(Material for this task)

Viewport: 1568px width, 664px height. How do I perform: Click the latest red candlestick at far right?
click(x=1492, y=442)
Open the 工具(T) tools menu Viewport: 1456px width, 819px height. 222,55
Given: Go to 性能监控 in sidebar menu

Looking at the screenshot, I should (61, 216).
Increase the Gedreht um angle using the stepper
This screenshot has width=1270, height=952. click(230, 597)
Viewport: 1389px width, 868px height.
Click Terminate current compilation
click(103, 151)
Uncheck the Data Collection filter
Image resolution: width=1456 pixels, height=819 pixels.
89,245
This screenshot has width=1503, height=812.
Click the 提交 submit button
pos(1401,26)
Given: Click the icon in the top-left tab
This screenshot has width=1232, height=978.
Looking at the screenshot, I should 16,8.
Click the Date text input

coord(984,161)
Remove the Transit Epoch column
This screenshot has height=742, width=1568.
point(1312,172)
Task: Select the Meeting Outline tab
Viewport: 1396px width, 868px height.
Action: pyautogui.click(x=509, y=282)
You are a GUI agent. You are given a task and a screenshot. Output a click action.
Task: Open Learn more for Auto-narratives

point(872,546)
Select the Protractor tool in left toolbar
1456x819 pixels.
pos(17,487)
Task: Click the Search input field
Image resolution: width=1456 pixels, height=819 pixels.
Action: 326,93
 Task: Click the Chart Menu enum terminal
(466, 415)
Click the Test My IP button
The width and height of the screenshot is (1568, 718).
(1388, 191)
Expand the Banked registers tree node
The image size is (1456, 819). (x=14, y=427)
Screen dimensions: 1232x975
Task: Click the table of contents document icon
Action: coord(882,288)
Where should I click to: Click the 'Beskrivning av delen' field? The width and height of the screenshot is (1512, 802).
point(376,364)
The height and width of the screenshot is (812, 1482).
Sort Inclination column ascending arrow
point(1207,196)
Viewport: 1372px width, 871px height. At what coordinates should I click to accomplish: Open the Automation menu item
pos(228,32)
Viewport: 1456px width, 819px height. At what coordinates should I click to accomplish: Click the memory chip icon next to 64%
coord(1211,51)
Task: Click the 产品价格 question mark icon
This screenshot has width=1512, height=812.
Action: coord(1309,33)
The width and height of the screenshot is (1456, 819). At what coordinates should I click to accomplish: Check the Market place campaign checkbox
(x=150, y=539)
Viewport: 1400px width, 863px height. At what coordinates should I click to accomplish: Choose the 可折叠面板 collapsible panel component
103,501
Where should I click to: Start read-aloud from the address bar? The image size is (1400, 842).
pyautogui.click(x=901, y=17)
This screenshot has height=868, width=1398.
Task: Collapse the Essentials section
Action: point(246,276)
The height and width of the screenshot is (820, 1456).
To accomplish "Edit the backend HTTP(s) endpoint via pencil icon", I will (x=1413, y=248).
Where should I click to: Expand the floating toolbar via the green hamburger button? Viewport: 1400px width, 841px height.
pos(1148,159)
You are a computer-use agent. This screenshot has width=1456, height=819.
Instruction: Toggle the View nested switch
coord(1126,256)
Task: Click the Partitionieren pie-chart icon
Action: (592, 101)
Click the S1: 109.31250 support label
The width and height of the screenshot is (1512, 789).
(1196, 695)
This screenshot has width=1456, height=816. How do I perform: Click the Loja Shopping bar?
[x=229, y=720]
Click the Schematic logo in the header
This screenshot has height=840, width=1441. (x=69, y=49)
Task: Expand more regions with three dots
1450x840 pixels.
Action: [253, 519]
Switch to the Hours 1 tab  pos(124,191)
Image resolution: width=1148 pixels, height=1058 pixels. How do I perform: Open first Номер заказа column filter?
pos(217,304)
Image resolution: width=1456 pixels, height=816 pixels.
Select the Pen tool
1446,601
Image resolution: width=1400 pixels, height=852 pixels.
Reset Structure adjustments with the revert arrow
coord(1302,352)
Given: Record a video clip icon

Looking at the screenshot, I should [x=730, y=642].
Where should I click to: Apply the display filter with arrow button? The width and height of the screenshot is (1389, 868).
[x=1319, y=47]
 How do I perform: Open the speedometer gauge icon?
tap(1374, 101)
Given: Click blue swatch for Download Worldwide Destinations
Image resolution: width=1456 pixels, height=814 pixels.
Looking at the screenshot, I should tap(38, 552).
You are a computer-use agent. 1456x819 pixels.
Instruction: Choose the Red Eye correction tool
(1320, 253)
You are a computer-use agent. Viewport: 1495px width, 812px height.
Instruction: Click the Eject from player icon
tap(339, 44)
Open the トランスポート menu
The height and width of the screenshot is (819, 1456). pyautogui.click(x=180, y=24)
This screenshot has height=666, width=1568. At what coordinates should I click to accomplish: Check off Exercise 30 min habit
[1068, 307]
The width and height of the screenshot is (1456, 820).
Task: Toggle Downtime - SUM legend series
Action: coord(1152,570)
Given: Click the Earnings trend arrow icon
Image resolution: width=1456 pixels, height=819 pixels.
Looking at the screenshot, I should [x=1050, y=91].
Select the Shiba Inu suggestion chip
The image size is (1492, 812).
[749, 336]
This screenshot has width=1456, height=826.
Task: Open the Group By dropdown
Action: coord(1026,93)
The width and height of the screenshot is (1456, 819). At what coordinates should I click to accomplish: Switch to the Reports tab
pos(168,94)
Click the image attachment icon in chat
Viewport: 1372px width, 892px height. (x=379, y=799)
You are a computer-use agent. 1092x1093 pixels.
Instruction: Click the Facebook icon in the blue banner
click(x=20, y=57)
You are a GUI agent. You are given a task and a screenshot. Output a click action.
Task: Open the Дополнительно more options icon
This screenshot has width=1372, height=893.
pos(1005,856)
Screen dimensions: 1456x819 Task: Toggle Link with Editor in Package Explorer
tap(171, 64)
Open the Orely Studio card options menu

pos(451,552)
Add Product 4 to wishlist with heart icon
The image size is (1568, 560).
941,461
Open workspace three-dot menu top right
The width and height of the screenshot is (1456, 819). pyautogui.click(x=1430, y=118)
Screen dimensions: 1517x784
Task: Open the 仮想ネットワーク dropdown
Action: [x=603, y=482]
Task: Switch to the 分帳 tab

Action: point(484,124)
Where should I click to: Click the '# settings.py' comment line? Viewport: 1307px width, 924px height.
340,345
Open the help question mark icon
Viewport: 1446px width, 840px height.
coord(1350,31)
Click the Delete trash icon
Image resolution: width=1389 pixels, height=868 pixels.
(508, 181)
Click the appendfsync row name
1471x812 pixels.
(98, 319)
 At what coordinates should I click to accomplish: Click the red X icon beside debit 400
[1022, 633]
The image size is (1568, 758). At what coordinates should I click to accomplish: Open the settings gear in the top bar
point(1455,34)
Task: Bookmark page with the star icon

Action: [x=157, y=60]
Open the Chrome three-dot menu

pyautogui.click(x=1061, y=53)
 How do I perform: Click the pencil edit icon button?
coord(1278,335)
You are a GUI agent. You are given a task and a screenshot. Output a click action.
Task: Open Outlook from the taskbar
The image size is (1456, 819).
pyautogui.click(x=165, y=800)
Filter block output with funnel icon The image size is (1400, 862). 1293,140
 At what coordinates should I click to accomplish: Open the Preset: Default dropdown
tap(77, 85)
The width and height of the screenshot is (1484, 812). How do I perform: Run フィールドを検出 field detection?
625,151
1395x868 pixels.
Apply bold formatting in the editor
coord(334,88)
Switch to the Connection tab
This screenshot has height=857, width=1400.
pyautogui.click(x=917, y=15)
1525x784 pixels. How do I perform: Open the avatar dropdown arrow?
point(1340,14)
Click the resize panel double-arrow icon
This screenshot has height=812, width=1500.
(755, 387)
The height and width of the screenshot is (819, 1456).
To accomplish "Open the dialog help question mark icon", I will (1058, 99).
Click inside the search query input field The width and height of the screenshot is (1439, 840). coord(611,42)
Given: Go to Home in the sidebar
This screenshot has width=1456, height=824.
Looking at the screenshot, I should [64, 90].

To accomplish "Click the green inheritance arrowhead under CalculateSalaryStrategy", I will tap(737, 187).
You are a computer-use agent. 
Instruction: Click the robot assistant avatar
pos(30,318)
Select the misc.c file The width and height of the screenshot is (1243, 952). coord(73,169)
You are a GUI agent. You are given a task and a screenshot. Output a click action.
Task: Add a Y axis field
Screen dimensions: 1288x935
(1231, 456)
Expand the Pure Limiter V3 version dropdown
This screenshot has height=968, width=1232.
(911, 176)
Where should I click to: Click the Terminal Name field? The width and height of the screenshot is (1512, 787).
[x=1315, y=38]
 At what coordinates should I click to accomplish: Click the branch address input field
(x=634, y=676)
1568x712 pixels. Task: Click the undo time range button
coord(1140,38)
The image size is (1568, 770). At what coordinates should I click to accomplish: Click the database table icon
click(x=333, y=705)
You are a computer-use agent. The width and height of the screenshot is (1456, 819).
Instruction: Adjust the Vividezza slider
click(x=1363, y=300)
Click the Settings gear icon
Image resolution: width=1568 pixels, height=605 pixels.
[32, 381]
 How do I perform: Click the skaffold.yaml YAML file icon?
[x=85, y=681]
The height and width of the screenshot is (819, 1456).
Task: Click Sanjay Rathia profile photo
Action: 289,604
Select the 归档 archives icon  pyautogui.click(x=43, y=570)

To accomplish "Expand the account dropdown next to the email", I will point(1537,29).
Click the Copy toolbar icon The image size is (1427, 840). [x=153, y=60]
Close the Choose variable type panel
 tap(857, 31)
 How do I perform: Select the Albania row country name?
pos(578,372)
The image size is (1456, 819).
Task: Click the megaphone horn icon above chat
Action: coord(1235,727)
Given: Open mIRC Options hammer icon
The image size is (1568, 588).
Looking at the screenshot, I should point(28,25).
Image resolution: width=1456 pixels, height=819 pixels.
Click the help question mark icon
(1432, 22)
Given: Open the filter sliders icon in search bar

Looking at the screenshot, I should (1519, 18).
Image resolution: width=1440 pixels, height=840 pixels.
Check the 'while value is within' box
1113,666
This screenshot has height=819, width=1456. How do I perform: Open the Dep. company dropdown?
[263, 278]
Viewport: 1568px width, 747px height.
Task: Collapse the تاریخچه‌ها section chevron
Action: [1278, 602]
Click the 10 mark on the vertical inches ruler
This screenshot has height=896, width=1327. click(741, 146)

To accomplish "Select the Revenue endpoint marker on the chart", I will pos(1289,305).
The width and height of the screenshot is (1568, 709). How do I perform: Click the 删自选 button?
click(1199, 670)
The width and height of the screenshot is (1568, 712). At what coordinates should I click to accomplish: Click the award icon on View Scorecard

(End Material for this task)

Requirement: Considering only the data above, return the lines in which "computer" occurs.

Exercise output:
You are a computer-use agent. This screenshot has width=1456, height=819.
You are a computer-use agent. 1456x819 pixels.
You are a computer-use agent. Viewport: 1495px width, 812px height.
You are a computer-use agent. 1092x1093 pixels.
You are a computer-use agent. 
You are a computer-use agent. The width and height of the screenshot is (1456, 819).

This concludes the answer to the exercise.